## Assignment
Please return the material exactly; leave no entry out.

## Supplied information
• • • •

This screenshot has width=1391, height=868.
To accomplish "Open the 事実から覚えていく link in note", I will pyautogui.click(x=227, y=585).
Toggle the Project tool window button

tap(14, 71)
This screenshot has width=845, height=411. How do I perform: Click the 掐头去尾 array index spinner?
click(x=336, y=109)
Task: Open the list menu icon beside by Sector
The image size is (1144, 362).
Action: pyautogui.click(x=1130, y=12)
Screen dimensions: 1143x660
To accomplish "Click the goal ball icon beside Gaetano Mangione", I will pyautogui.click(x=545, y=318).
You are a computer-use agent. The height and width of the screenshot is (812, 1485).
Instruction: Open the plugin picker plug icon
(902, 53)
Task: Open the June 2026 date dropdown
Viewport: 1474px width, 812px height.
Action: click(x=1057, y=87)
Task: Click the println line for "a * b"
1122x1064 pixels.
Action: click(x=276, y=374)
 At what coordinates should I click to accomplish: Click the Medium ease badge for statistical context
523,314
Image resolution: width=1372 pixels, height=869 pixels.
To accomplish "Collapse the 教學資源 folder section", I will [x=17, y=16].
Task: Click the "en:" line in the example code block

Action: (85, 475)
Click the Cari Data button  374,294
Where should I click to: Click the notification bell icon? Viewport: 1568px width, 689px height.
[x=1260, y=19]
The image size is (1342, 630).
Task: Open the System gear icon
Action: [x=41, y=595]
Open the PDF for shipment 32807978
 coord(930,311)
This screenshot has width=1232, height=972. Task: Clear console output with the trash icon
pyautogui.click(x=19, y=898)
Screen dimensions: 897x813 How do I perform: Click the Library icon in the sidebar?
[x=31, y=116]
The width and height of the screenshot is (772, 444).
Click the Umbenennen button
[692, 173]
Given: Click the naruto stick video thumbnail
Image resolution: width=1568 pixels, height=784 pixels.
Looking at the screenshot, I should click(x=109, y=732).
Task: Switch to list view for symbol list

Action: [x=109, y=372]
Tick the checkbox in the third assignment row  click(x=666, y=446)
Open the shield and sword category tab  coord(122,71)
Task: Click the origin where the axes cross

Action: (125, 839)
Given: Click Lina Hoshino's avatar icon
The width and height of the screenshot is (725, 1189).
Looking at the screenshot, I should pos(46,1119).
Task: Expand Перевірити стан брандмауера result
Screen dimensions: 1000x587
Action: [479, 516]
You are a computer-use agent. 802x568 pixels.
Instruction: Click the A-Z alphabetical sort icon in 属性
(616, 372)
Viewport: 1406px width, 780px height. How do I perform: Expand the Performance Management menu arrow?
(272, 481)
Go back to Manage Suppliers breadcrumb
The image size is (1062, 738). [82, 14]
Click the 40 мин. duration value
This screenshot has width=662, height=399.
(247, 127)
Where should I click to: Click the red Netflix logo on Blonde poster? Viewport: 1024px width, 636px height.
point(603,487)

• • • •

## Written response
This screenshot has width=1391, height=868.
To accomplish "Open the 事実から覚えていく link in note", I will pyautogui.click(x=227, y=585).
Toggle the Project tool window button

tap(14, 71)
This screenshot has width=845, height=411. How do I perform: Click the 掐头去尾 array index spinner?
click(x=336, y=109)
Task: Open the list menu icon beside by Sector
The image size is (1144, 362).
Action: pyautogui.click(x=1130, y=12)
Screen dimensions: 1143x660
To accomplish "Click the goal ball icon beside Gaetano Mangione", I will pyautogui.click(x=545, y=318).
You are a computer-use agent. The height and width of the screenshot is (812, 1485).
Instruction: Open the plugin picker plug icon
(902, 53)
Task: Open the June 2026 date dropdown
Viewport: 1474px width, 812px height.
Action: click(x=1057, y=87)
Task: Click the println line for "a * b"
1122x1064 pixels.
Action: click(x=276, y=374)
 At what coordinates should I click to accomplish: Click the Medium ease badge for statistical context
523,314
Image resolution: width=1372 pixels, height=869 pixels.
To accomplish "Collapse the 教學資源 folder section", I will [x=17, y=16].
Task: Click the "en:" line in the example code block

Action: (85, 475)
Click the Cari Data button  374,294
Where should I click to: Click the notification bell icon? Viewport: 1568px width, 689px height.
[x=1260, y=19]
The image size is (1342, 630).
Task: Open the System gear icon
Action: [x=41, y=595]
Open the PDF for shipment 32807978
 coord(930,311)
This screenshot has width=1232, height=972. Task: Clear console output with the trash icon
pyautogui.click(x=19, y=898)
Screen dimensions: 897x813 How do I perform: Click the Library icon in the sidebar?
[x=31, y=116]
The width and height of the screenshot is (772, 444).
Click the Umbenennen button
[692, 173]
Given: Click the naruto stick video thumbnail
Image resolution: width=1568 pixels, height=784 pixels.
Looking at the screenshot, I should click(x=109, y=732).
Task: Switch to list view for symbol list

Action: [x=109, y=372]
Tick the checkbox in the third assignment row  click(x=666, y=446)
Open the shield and sword category tab  coord(122,71)
Task: Click the origin where the axes cross

Action: (125, 839)
Given: Click Lina Hoshino's avatar icon
The width and height of the screenshot is (725, 1189).
Looking at the screenshot, I should pos(46,1119).
Task: Expand Перевірити стан брандмауера result
Screen dimensions: 1000x587
Action: [479, 516]
You are a computer-use agent. 802x568 pixels.
Instruction: Click the A-Z alphabetical sort icon in 属性
(616, 372)
Viewport: 1406px width, 780px height. How do I perform: Expand the Performance Management menu arrow?
(272, 481)
Go back to Manage Suppliers breadcrumb
The image size is (1062, 738). [82, 14]
Click the 40 мин. duration value
This screenshot has width=662, height=399.
(247, 127)
Where should I click to: Click the red Netflix logo on Blonde poster? Viewport: 1024px width, 636px height.
point(603,487)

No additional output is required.